Tuttavia, il presunto irrazionalismo è soltanto apparente. In realtà è nelle tecniche assolutamente reali di organizzazione della produzione, cioè nel riverbero sociale della fase di valorizzazione del prodotto (prima che esso da bene d'uso si trasformi in merce), che sono da cercare i fondamenti di forza e debolezza della post-modernità.
Per questo chiedere al variegato mondo dell'antagonismo di prenderle in esame è come chiedere ad un muto una pronuncia perfetta.
Con il dovuto rispetto verso molte idee di vita e aspirazioni che coincidono, la lotta per l'egemonia fra le masse sfruttate fra anarchismo e marxismo rivoluzionario non può che essere condotta senza titubanze: chi vuol capir capisca, se no c'è poco da fare.
È una questione di punti di partenza e di arrivo e su questi non è mai opportuno trattare, pena la perdita di se stessi (vedi Rifondazione).
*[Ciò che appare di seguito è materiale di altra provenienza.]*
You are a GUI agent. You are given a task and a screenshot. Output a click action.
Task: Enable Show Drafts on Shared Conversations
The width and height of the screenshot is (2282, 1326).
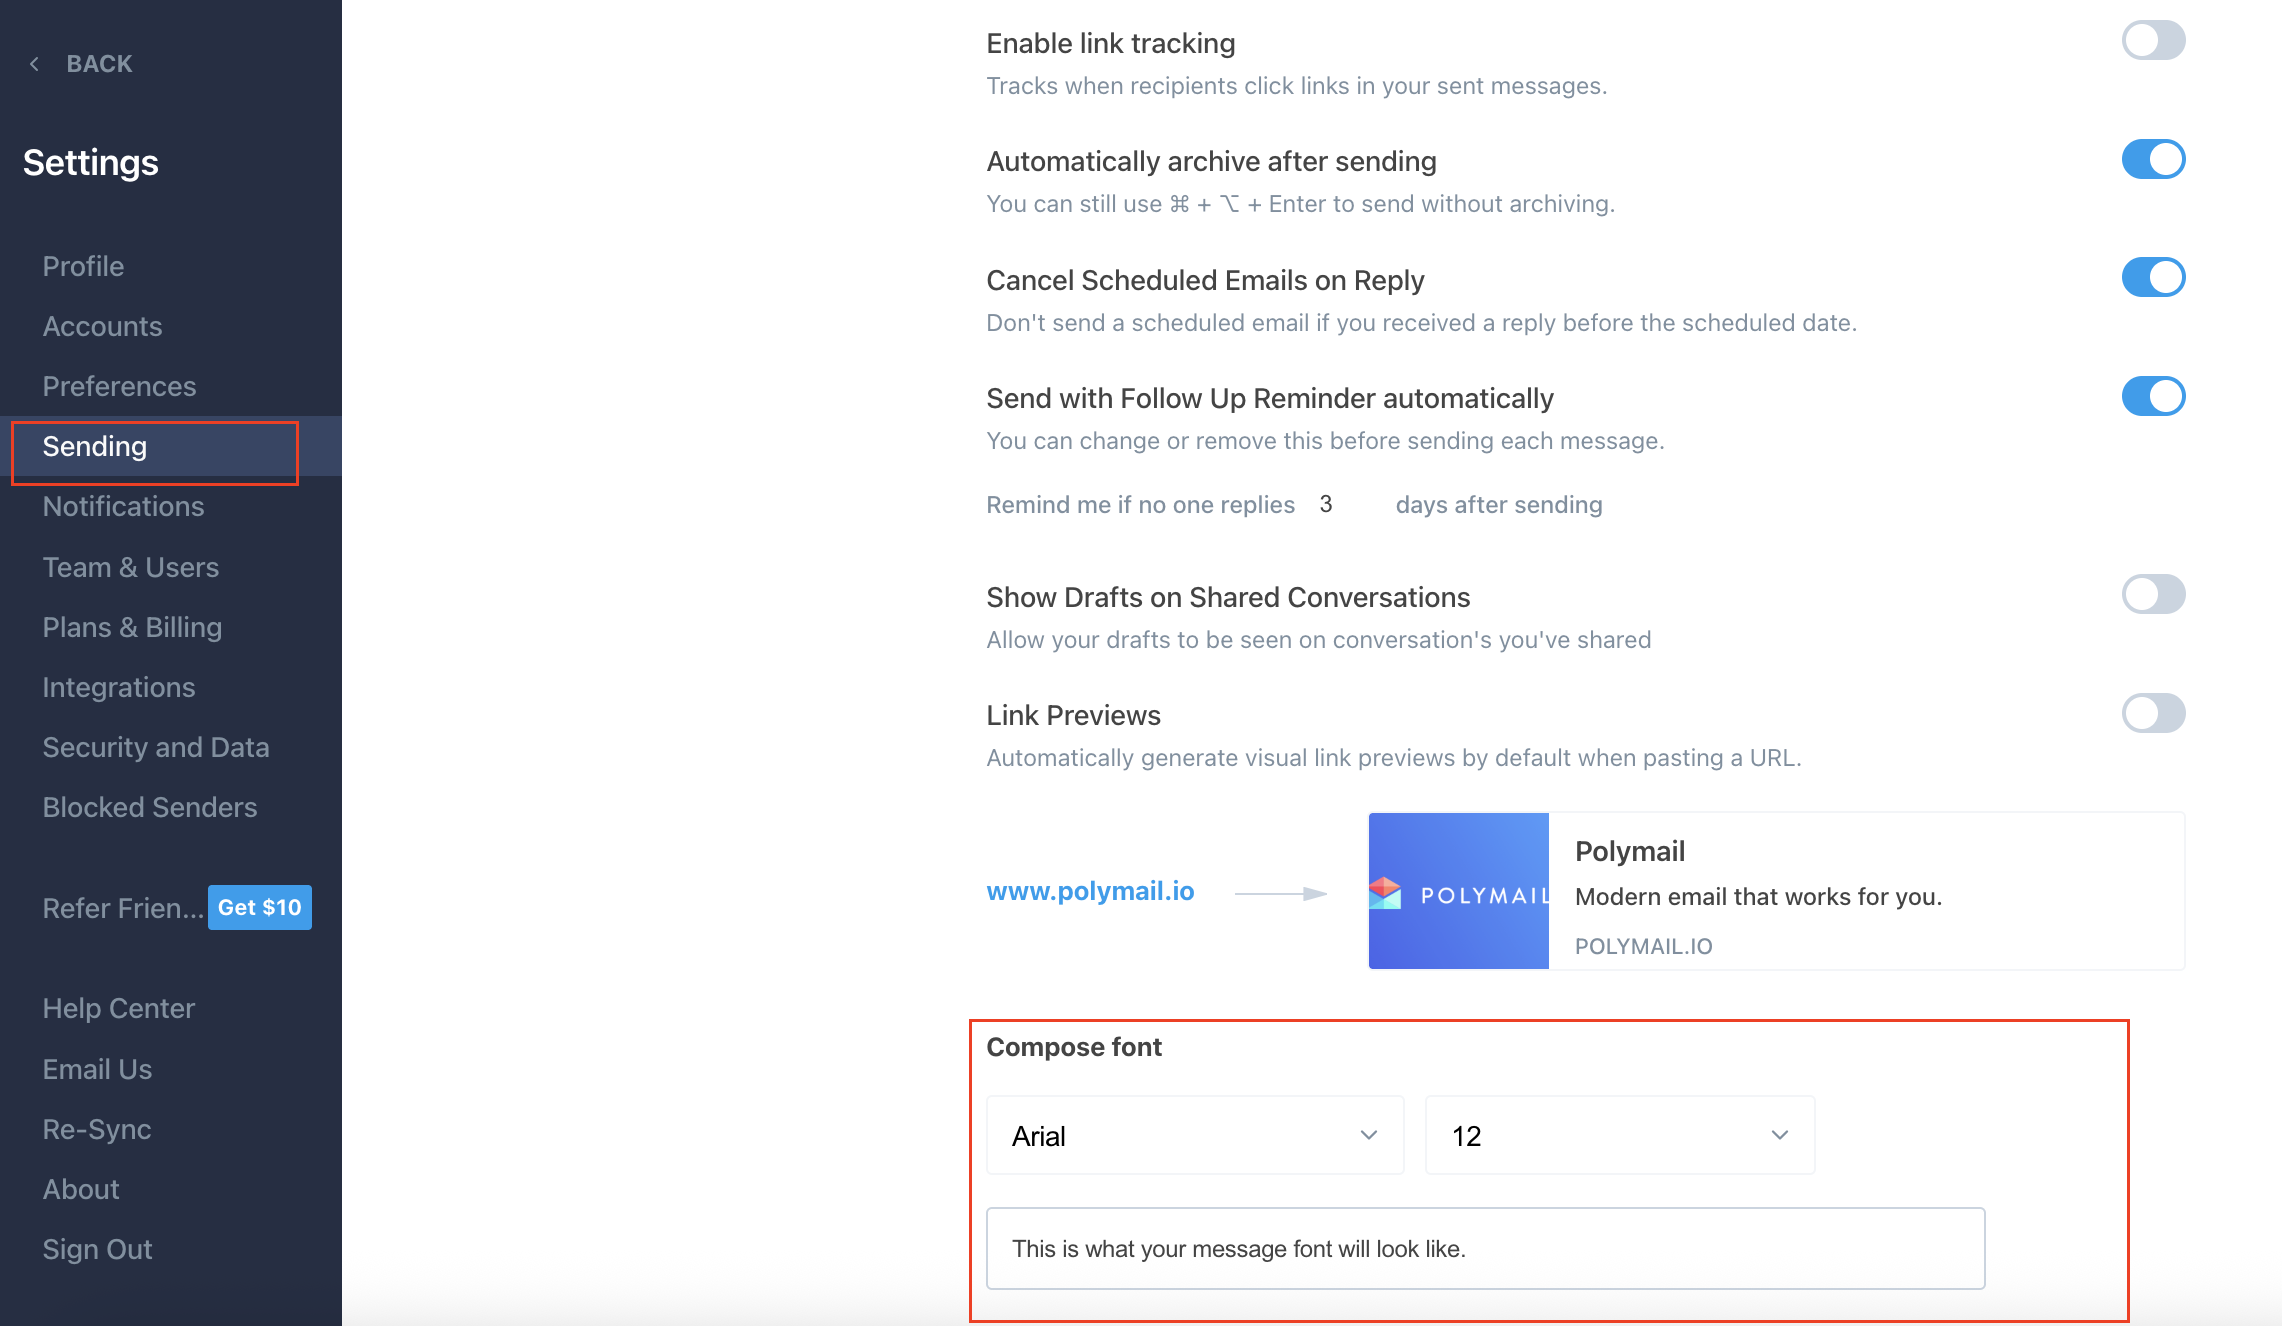pos(2153,594)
Rimane però la ferma distanza con gli atteggiamenti piccolo borghesi e perbenisti che gli opportunisti rifondaroli nutrono nei confronti del pensiero e delle pratiche libertarie, per quanto esse siano controproducenti per l'opposizione al sistema.


In quanto alla seconda e terza tesi, possono trattarsi come un discorso unico; a partire dalla trasformazione dell'operaio-massa del ciclo taylorista-fordista nell'operaio autonomo (ma solo formalmente) del ciclo toyotista.
Ma, per proseguire il discorso, sarebbe necessario approfondire le differenze fra i due sistemi che nonostante le apparenze sono rilevanti, come rilevanti sono le trasformazioni da esse indotte in tutte le sfere della vita sociale.
Per capirci qualcosa, senza immergersi in un trattato sulle differenze fra un sistema e l'altro e sulle relative ricadute in tutte le branche dei rapporti sociali di produzione e scambio (impossibile in queste poche righe), basti considerare il punto focale del processo di valorizzazione, ovvero quel luogo dove, con una serie di operazioni programmate, si realizzano i beni d'uso, che poi diventano merce “indistinta” sul mercato: la vecchia e odiosa “catena di montaggio”.
Essa non è più quella di “Tempi moderni” dove un alienatissimo Charlot veniva trascinato dentro gli ingranaggi della macchina perché non riusciva a seguirne il ritmo.
Dagli anni Ottanta la catena di montaggio è cambiata, non solo tecnicamente ma concettualmente.
Se dai tempi di Charlot agli anni Settanta si trattava di un flusso continuo di operazioni da eseguire ognuna in un tempo uguale su un nastro trasportatore, con il nuovo sistema a “spinta” ogni fase (è cosi che si chiamano) può essere eseguita in un tempo diverso che dipende dalla complessità di ogni lavorazione e dalle qualità del singolo operatore.
In questo modo è possibile sfruttare meglio le capacità di ogni addetto che
teoricamente ha un margine personale di tempo di riserva in quanto, una volta concluso il compito previsto, spinge manualmente in avanti (verso la fase successiva) la colonna dei pezzi in lavorazione.
Naturalmente questo sistema vale per i prodotti di massa e peso ridotto.
Ma il principio non cambia (basta che la spinta sia decisa dal singolo, più o meno automatizzata che sia); si attua comunque una separazione che non è solo funzionale ma personale all'interno del processo di produzione con conseguenze facilmente immaginabili sulla solidarietà fra i lavoratori.
In conclusione, quando si abbandonano i capisaldi dell'autonomia di classe perdendo la critica ai sistemi di organizzazione produttiva (oltre che all'economia), si comincia anche a credere che essi significhino solo una maggiore efficienza. Al contrario essi esprimono un affinamento dei sistemi di controllo della borghesia sul proletariato nella sorgente di riproduzione del capitale.